A word of explanation. A few decades ago Elisabeth Schussler Fiorenza described a hermeneutics of suspicion as one feminist strategy for engaging the Bible (among others). She meant that feminist readers may safely assume the biblical authors downplayed the contributions of women. A hermeneutics of suspicion, then, looks for signs of women's agency and history where it's not emphasized. I've oversimplified things, but a hermeneutics of suspicion, properly speaking, is primarily a creative strategy -- not a destructive one.
Apparently some people (and I'm not naming them out of charity) feel a need to defend the Bible from its supposed attackers. They invoke "hermeneutics of welcome" or "hermeneutics of sympathy" to suggest that they're open to biblical truth -- while those who differ from them employ the more hostile "hermeneutics of suspicion." It's a specious argument, cowardly even, because it suggests that only one mode of interpretation really values the Bible.
The real truth is, relatively few interpreters set out to find negative things to say. Many more of us, however, find ourselves passionately engaged with scripture -- to the point that the Bible continually surprises us. Sometimes it says things we wish it wouldn't.

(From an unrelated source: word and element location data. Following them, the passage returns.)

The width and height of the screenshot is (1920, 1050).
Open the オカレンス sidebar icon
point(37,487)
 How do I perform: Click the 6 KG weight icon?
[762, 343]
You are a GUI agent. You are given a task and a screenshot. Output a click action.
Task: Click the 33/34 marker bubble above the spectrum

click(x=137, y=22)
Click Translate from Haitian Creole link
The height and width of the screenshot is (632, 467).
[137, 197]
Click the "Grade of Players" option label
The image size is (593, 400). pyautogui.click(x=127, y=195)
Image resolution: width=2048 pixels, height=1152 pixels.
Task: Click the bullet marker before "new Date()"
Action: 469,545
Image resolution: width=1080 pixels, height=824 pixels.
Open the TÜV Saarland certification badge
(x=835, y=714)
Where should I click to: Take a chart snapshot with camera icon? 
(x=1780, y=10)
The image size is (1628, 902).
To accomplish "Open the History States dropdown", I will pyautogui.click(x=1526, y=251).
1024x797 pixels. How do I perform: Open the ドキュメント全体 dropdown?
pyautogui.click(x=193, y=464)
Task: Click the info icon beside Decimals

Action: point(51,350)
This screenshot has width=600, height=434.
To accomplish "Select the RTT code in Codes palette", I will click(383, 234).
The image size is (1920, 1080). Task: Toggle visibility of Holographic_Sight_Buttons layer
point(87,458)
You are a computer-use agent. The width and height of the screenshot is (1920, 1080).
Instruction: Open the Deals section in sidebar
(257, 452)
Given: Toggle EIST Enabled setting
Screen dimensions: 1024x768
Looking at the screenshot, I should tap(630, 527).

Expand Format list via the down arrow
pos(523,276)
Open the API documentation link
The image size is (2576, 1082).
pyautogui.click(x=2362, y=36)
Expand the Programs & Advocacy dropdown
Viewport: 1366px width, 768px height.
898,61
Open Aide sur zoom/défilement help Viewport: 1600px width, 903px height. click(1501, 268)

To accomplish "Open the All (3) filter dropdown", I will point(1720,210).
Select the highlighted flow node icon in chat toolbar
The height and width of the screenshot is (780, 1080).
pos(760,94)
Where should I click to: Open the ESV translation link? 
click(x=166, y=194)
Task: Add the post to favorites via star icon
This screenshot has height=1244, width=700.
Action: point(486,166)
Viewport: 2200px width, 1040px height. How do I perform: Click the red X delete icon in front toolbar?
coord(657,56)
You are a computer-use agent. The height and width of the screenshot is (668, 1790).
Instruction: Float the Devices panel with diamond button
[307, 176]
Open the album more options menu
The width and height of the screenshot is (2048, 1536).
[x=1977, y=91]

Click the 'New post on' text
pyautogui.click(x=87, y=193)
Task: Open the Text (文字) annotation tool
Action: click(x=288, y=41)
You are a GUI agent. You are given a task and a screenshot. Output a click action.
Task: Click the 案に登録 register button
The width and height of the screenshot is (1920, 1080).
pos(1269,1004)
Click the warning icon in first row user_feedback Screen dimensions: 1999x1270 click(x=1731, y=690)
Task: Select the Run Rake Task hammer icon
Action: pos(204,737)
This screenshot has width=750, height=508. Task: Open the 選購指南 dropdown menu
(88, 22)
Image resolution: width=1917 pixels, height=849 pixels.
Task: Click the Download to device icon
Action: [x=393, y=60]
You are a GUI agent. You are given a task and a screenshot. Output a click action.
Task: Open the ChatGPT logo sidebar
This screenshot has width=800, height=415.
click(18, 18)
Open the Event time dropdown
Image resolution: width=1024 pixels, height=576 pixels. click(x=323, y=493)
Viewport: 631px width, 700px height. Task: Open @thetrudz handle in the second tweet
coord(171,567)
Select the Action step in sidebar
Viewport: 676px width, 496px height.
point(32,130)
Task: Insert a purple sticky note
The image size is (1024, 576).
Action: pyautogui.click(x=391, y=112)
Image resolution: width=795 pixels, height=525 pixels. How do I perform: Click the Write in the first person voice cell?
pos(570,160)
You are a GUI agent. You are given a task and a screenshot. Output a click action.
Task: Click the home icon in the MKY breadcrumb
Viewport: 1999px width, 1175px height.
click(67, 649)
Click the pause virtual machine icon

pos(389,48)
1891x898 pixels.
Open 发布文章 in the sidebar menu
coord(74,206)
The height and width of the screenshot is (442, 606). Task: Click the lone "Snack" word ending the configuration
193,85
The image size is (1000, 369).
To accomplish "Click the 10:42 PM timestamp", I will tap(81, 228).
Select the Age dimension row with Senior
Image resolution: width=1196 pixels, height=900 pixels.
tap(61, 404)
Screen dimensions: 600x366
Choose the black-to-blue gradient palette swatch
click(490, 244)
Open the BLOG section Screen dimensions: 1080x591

Sometimes it confronts us with questions we'd never thought to ask. Sometimes signs of hope, grace, and correction leap from the page and into our hearts. Rather than a hermeneutics of suspicion, let's call this a hermeneutics of passion (copyright right here). What about it?
"Passion" in its truest sense means the capacity to be acted upon. I don't mean primarily the passion of desire, often eroticized (more below), but the passion of wild openness to the encounter of the text. I'm talking about a deep engagement, one in which we readers make ourselves vulnerable to the encounter. I'm talking about the possibility that we cannot predetermine interpretive outcomes. I'm talking about passion.
And yes, I'm talking about the passion of desire, eroticize it if you will. We come to the Bible from a lack, a deficit, a need. We come from a world that keeps selling us petty things all glittered up. Music overproduced. Food overportioned. Bodies over-Photoshopped. We lust for something that calls us beyond ourselves, a reality that fills us truly, a set of relationships that lead to transformation. We read passionately.
So... my resolution for today. When someone dismisses another interpretation with the "hermeneutics of suspicion" label, I'm gonna call them out as they cowards they are. It's a hermeneutics of passion, people!